Si leur site web est tout récent, la majorité de leurs revenus provient encore des événements éphémères auxquels elles participent partout au Québec : Chicoutimi, Gatineau, Sainte-Thérèse, Granby… « On essaie d’avoir nos jeudis et vendredis de congé au cégep pour faire les événements », précise Julianne. Un horaire chargé, mais assumé.
Un duo complémentaire
Travailler en duo représente déjà un défi ; le faire en tant que jumelles en ajoute un autre. Pourtant, les deux sœurs ont rapidement trouvé leur équilibre.
« On a chacune nos forces et nos faiblesses. Moi, je suis vraiment plus dans la comptabilité, la gestion et l’administration. Kéanne est plus créative », explique Julianne. Sa sœur conçoit la majorité des patrons, imagine les nouveaux modèles et s’occupe principalement de la couture.
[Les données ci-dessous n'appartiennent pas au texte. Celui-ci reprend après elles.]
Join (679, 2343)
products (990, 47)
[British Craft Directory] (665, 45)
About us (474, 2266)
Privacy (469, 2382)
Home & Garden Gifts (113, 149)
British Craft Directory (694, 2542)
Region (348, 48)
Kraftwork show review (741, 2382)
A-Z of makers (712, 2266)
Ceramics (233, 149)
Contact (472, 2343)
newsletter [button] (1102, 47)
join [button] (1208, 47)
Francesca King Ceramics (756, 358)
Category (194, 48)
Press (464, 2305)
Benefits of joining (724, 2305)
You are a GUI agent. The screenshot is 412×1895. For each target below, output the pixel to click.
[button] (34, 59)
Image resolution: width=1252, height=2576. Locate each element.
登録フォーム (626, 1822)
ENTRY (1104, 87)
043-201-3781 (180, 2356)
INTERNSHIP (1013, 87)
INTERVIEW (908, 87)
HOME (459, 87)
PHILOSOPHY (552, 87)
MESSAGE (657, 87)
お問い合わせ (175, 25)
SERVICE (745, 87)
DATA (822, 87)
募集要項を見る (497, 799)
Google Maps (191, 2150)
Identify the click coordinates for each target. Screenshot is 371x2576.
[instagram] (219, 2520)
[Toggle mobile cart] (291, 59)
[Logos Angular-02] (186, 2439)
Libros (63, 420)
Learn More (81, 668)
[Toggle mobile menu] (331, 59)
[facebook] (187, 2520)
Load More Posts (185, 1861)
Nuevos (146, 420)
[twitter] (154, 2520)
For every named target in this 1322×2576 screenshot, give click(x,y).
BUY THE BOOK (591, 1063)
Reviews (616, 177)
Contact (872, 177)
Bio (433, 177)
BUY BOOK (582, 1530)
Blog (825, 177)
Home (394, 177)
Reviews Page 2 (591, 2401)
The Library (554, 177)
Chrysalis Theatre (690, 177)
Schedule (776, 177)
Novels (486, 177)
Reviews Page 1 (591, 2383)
Leur mère leur prête aussi main-forte, notamment pour la confection des vêtements évolutifs – pantalons, chandails, “rompers”, bavettes et bavoirs à manches longues – intégrés à l’offre à la suite d’un repreneuriat. « On complète nos produits, on fait un peu de tout, toujours dans l’évolutif et le fait au Québec », soulignent-elles.
Se démarquer par la variété
Dans un marché déjà bien rempli de produits pour enfants, Conception JK mise sur la diversité des modèles et la personnalisation.
« On essaie d’avoir le plus de variantes possibles. Une mère peut aimer un motif, mais pas la couleur à l’arrière ; on va avoir d’autres options. On veut vraiment qu’elle trouve son coup de cœur », explique Kéanne. Selon elles, cette flexibilité et cette attention aux détails font la différence lors des marchés.
Au-delà du produit, c’est aussi l’expérience humaine qui les motive. « Notre revenu n’est pas vraiment monétaire pour l’instant. C’est plus quand on voit un enfant prendre le cube et être émerveillé… Ce moment-là, pour nous, c’est rentable. Ça nous donne la force de continuer. »
Entre études et entreprise
Concilier études à temps plein et gestion d’une entreprise exige discipline et sacrifices. « On prend moins de temps pour la vie sociale. Ça fait partie du choix », admettent-elles. Chaque session demande un nouvel ajustement. « On réapprend à se réajuster à chaque fois. »
Les deux jeunes femmes reconnaissent aussi l’importance du soutien reçu au fil du parcours, notamment par du mentorat et par leur entourage. « On a eu des moments plus difficiles, mais on a beaucoup de soutien. »
Évoluer comme jeunes femmes en affaires
Évoluant surtout dans des événements liés à la maternité, elles côtoient majoritairement d’autres femmes entrepreneures. « Ça nous a donné de la force de voir qu’elles réussissent », affirment-elles. Si certaines réticences se sont fait sentir au début dans leur entourage, elles constatent aujourd’hui une ouverture et de nombreux encouragements.
À celles qui hésitent à se lancer, leur message est : « Foncez et vivez votre rêve. Même si on ne réussit pas ou qu’on se plante à un moment donné, ça vaut toutes les expériences qu’on vit. »
Et la suite ? Les sœurs souhaitent poursuivre leur croissance, continuer les événements et peut-être, un jour, ouvrir leur propre boutique. « C’est un grand rêve, mais on ne sait pas de quoi les prochaines années seront faites. C’est sûr qu’on veut garder l’entreprise et la faire évoluer », concluent-elles.